TASK:
Reproduce the items below word for word, from their first line through the line that contains "click(x=71, y=46)". Include that line.

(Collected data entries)

** BEGIN **

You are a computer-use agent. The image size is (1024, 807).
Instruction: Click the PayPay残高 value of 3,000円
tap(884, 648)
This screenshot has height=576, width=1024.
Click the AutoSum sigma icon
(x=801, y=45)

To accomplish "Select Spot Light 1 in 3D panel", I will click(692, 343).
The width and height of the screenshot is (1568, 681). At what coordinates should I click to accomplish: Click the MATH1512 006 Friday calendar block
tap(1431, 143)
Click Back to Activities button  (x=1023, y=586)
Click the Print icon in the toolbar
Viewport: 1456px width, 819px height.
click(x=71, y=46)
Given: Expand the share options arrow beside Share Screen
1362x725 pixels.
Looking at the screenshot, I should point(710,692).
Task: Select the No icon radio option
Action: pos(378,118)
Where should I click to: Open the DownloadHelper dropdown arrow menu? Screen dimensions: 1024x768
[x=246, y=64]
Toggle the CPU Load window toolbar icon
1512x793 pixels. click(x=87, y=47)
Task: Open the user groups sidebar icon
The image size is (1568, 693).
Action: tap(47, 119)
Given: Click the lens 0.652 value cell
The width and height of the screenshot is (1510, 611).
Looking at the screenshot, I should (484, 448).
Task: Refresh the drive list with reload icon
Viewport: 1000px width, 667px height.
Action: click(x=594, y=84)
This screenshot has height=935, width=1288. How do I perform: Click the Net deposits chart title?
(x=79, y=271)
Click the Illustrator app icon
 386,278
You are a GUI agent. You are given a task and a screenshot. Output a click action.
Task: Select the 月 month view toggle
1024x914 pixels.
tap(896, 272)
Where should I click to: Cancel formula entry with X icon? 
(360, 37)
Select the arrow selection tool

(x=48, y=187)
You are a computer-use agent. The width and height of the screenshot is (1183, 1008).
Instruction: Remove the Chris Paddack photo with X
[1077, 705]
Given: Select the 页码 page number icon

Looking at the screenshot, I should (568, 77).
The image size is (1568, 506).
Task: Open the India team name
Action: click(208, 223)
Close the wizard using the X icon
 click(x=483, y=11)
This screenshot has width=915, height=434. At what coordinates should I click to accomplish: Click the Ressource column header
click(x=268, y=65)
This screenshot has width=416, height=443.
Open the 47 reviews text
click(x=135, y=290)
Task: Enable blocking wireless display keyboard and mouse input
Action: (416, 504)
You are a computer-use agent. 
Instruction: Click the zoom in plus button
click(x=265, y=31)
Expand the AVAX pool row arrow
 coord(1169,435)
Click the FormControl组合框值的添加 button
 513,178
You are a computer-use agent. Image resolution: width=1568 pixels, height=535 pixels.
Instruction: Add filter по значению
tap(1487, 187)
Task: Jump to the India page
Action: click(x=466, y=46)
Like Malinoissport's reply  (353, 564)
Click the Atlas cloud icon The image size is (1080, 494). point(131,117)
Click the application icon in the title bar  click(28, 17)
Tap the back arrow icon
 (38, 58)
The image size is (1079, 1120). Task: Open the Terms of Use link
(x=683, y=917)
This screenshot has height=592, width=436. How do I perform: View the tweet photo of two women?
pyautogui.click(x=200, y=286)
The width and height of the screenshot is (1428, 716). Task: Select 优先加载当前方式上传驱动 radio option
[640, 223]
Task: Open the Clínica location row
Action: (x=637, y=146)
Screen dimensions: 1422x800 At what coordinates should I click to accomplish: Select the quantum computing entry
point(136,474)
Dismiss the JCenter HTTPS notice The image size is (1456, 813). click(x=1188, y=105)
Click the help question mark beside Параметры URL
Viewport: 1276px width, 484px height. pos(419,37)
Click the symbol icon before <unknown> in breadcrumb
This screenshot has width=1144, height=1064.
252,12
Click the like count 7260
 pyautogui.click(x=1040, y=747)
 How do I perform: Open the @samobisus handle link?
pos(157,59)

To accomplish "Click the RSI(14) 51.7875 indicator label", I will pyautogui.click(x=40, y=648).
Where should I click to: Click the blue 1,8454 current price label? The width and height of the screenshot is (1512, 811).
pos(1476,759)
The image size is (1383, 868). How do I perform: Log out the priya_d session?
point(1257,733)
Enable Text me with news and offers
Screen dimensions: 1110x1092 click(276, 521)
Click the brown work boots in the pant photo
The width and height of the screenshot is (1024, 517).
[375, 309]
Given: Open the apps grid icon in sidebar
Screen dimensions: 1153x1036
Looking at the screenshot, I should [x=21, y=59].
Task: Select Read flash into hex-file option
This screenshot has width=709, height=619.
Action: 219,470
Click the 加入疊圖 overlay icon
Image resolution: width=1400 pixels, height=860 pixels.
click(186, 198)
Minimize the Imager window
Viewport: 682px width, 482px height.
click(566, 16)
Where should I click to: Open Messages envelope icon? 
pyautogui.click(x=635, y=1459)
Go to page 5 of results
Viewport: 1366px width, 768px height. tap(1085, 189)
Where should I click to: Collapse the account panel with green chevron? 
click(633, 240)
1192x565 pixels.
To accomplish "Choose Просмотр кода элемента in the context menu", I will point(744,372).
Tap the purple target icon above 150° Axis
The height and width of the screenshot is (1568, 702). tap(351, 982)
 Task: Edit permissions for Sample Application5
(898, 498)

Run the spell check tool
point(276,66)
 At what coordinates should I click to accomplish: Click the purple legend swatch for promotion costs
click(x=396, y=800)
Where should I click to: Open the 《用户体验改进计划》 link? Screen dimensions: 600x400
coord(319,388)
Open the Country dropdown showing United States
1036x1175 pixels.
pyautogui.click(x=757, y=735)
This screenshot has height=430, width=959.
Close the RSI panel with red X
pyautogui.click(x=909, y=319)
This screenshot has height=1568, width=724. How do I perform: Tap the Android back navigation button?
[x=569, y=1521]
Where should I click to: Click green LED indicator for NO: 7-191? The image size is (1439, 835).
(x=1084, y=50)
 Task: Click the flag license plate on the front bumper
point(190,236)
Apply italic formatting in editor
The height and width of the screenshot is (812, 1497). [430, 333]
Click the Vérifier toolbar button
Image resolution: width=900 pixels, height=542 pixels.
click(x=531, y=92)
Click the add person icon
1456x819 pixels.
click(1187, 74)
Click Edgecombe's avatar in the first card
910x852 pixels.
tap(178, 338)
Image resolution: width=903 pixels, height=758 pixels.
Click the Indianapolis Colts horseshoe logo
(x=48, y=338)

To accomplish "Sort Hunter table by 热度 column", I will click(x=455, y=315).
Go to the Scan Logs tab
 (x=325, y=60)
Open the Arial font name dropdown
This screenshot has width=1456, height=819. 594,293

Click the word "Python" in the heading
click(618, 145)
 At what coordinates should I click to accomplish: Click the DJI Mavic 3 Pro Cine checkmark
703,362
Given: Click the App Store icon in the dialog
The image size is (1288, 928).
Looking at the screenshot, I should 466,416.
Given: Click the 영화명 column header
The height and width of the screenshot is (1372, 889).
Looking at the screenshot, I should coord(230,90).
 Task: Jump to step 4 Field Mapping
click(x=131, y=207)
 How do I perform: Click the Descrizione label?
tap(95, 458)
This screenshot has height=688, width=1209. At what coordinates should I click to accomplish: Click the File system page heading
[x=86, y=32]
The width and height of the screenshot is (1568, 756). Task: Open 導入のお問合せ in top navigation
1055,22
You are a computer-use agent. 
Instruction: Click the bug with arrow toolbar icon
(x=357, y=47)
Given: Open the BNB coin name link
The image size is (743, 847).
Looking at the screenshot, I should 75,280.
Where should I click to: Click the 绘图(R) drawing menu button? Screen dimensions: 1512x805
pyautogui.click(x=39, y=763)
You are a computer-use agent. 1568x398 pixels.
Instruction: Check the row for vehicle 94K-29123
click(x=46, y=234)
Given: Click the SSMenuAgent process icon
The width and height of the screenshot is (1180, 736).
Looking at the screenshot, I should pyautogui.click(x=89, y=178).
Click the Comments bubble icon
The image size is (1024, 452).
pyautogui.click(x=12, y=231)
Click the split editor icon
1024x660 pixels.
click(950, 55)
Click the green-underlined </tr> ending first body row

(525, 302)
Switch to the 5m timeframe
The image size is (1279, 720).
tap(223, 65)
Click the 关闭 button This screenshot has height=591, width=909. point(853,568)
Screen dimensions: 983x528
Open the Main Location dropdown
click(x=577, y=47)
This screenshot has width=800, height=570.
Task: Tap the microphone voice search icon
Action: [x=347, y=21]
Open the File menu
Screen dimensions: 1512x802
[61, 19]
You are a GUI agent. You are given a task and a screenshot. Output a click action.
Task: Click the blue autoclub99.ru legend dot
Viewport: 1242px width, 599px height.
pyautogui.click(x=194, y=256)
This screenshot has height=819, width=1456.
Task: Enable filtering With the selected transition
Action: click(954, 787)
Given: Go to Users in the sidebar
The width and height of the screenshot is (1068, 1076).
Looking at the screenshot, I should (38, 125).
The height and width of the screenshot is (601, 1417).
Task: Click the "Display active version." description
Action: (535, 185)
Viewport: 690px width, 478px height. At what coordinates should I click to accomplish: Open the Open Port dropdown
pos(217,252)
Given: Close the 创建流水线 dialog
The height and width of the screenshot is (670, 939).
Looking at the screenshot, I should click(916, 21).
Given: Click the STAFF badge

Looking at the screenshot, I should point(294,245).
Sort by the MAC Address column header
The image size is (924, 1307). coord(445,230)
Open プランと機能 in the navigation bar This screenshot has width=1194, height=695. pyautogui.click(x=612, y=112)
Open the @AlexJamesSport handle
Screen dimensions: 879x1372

** END **

EXERCISE RESULT:
You are a computer-use agent. The image size is (1024, 807).
Instruction: Click the PayPay残高 value of 3,000円
tap(884, 648)
This screenshot has height=576, width=1024.
Click the AutoSum sigma icon
(x=801, y=45)

To accomplish "Select Spot Light 1 in 3D panel", I will click(692, 343).
The width and height of the screenshot is (1568, 681). At what coordinates should I click to accomplish: Click the MATH1512 006 Friday calendar block
tap(1431, 143)
Click Back to Activities button  (x=1023, y=586)
Click the Print icon in the toolbar
Viewport: 1456px width, 819px height.
click(x=71, y=46)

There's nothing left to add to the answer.